WHAT THE EXERCISE ASKS: Output, exactly as written, the lines below from the one that has "Task: Tick the Year Started checkbox" through the one that has "The width and height of the screenshot is (671, 1576)."; nothing else, and no pictures.

MATERIAL SHOWN:
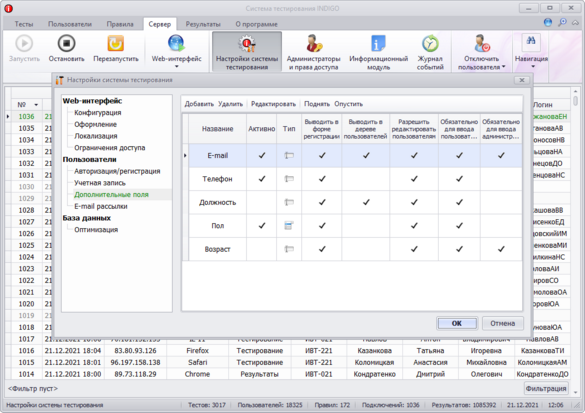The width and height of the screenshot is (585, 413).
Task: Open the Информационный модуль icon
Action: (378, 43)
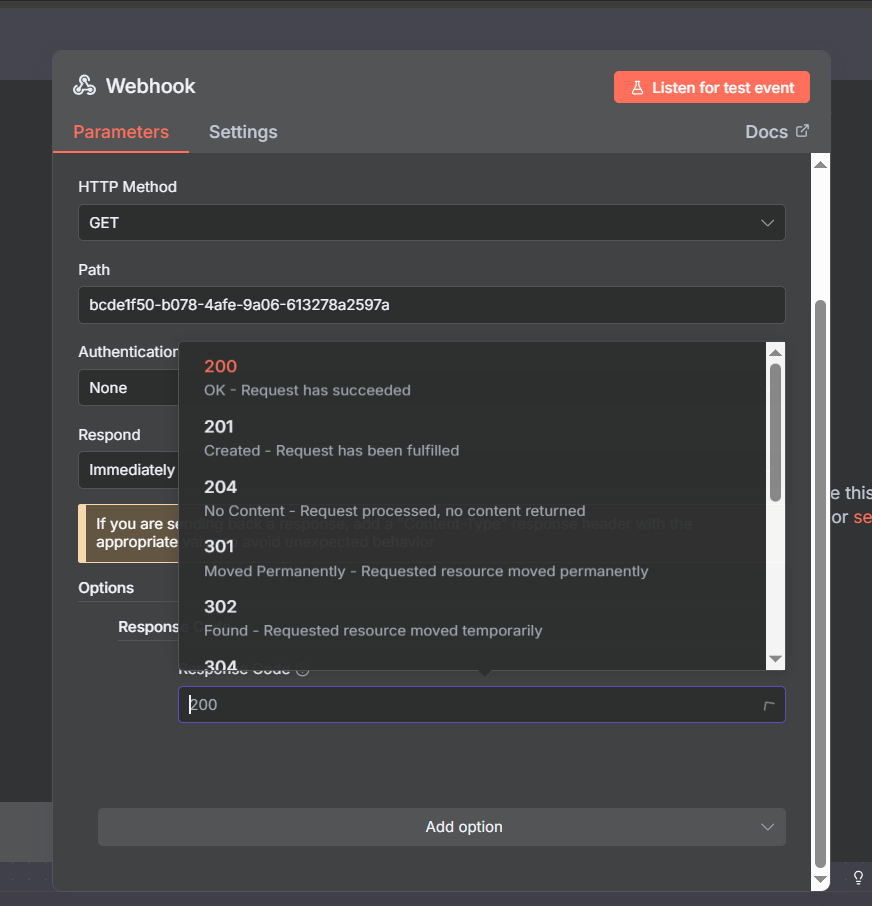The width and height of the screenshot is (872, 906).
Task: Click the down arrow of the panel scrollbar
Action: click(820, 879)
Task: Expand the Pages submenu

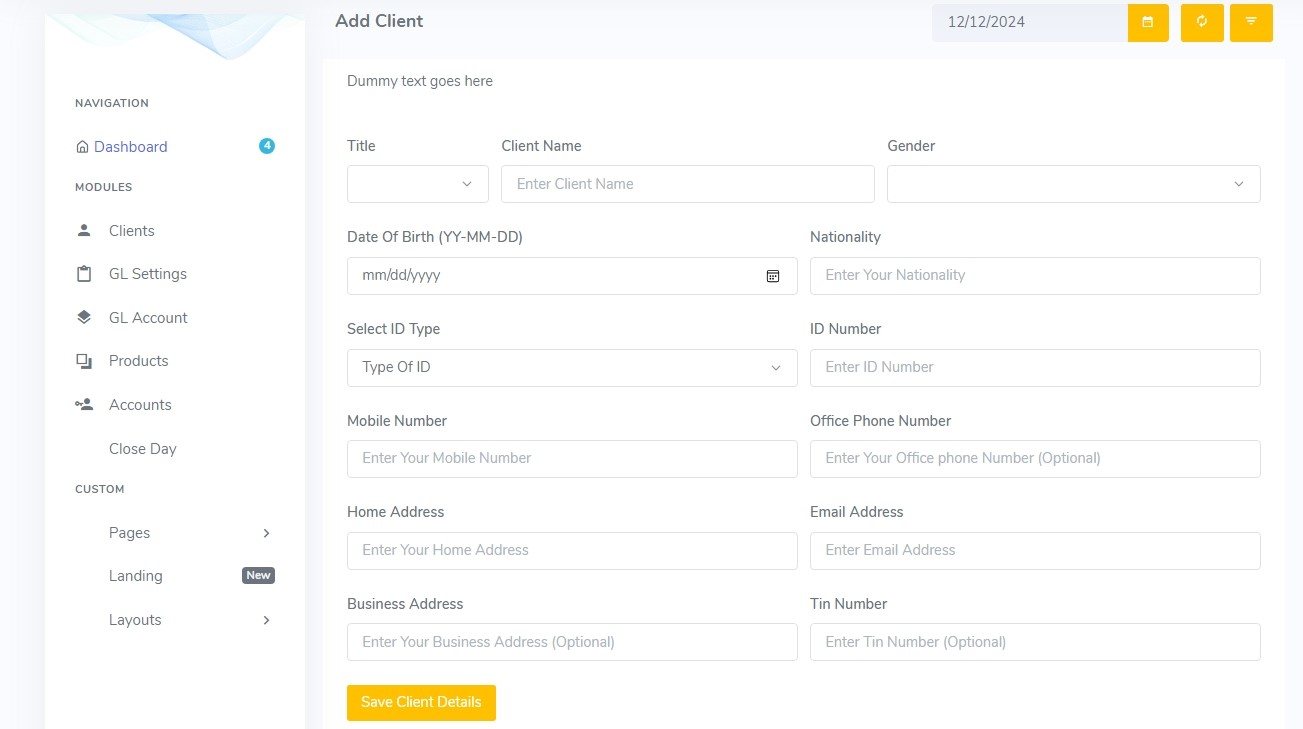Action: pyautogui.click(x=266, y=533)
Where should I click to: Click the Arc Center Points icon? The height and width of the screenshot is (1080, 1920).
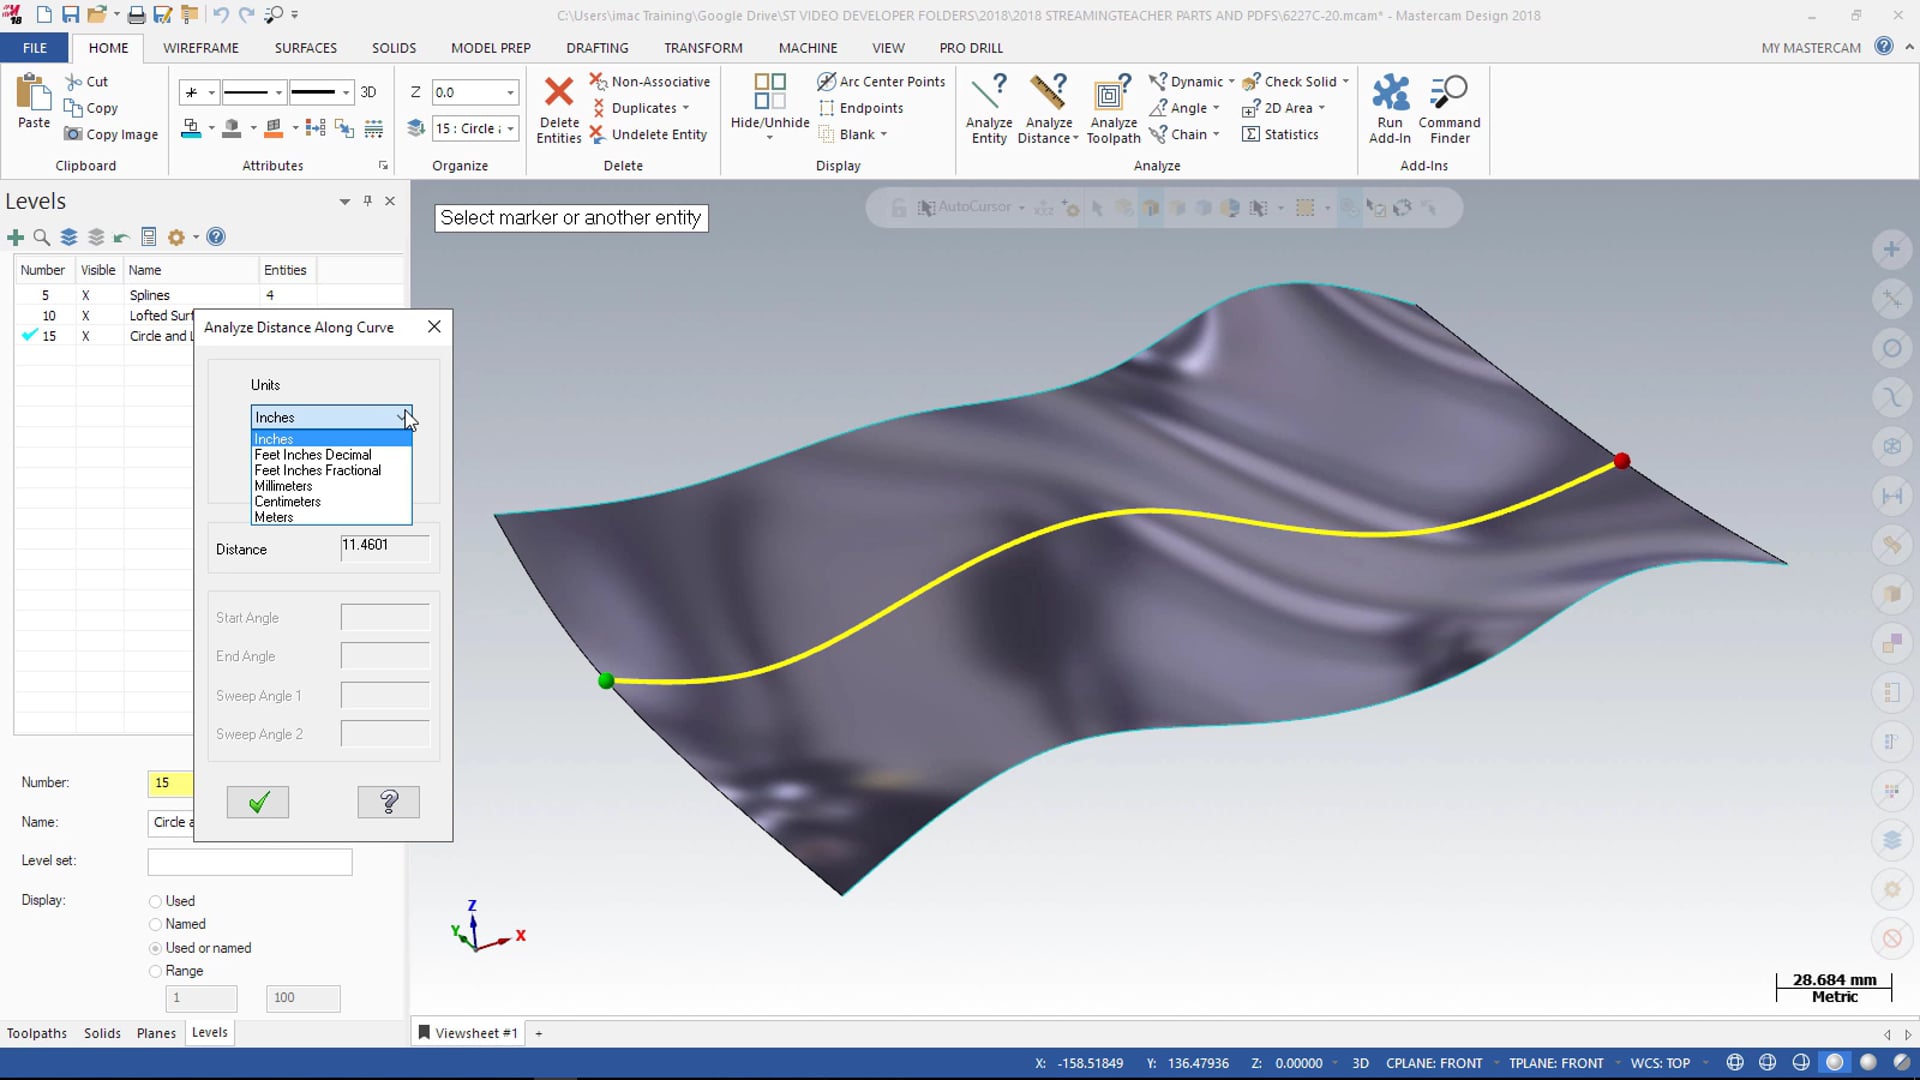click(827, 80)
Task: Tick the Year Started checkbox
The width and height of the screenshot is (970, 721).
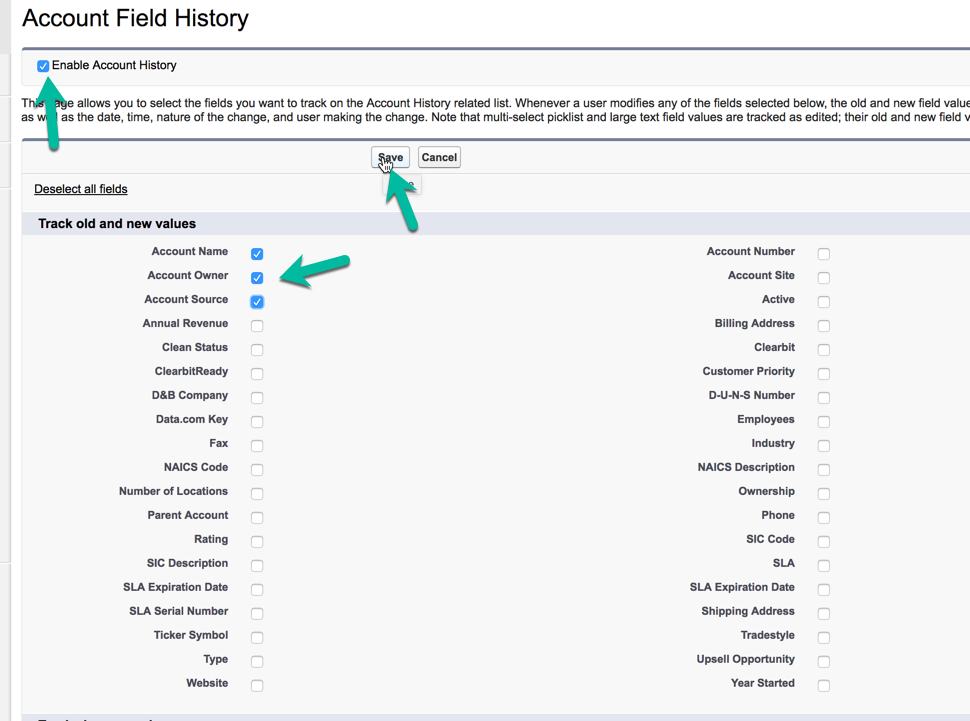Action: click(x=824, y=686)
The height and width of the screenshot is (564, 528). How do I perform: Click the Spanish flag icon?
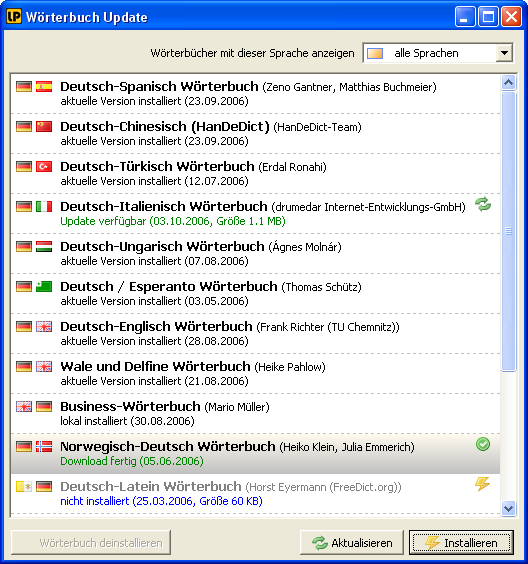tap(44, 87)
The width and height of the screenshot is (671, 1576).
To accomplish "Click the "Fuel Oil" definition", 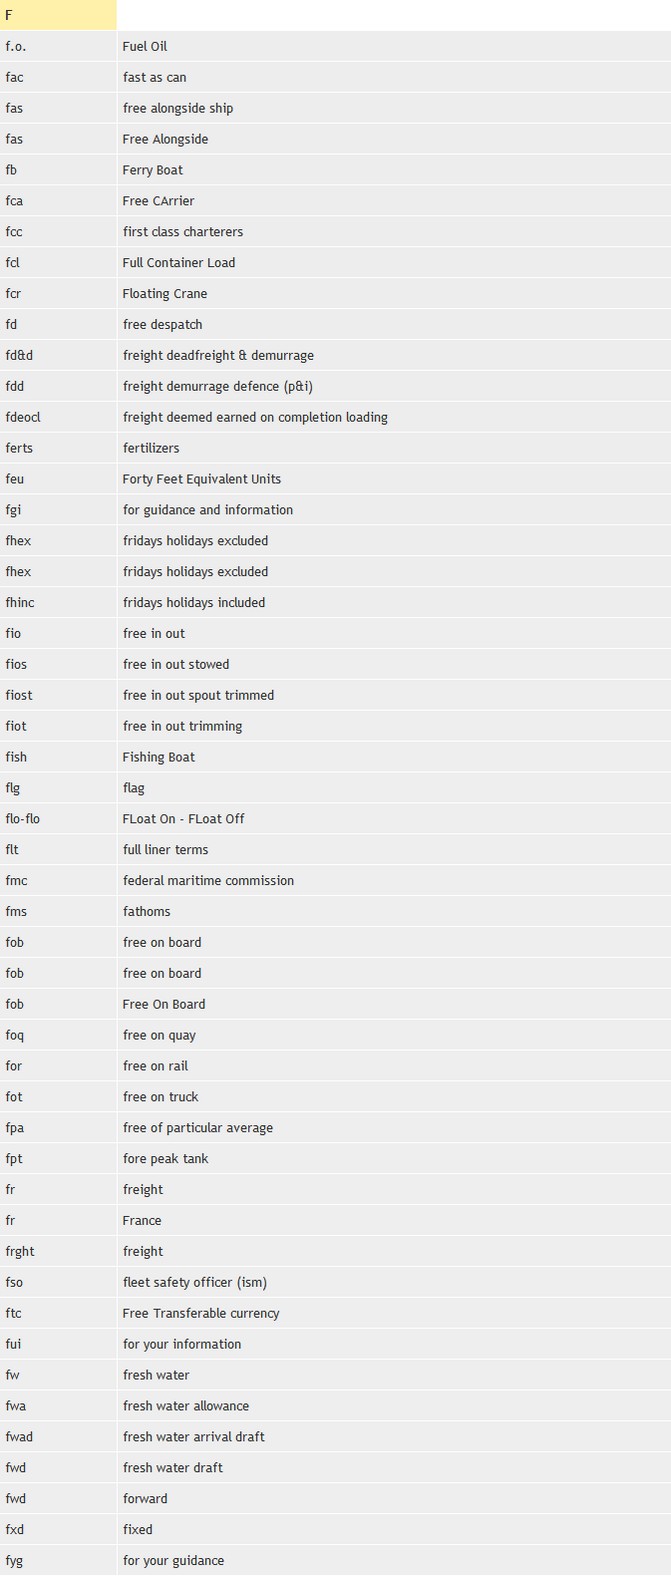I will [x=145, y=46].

TASK RESPONSE:
Task: Tick the Year Started checkbox
The width and height of the screenshot is (970, 721).
Action: click(x=824, y=686)
The height and width of the screenshot is (564, 528). How do I perform: Click the Spanish flag icon?
tap(44, 87)
The width and height of the screenshot is (671, 1576).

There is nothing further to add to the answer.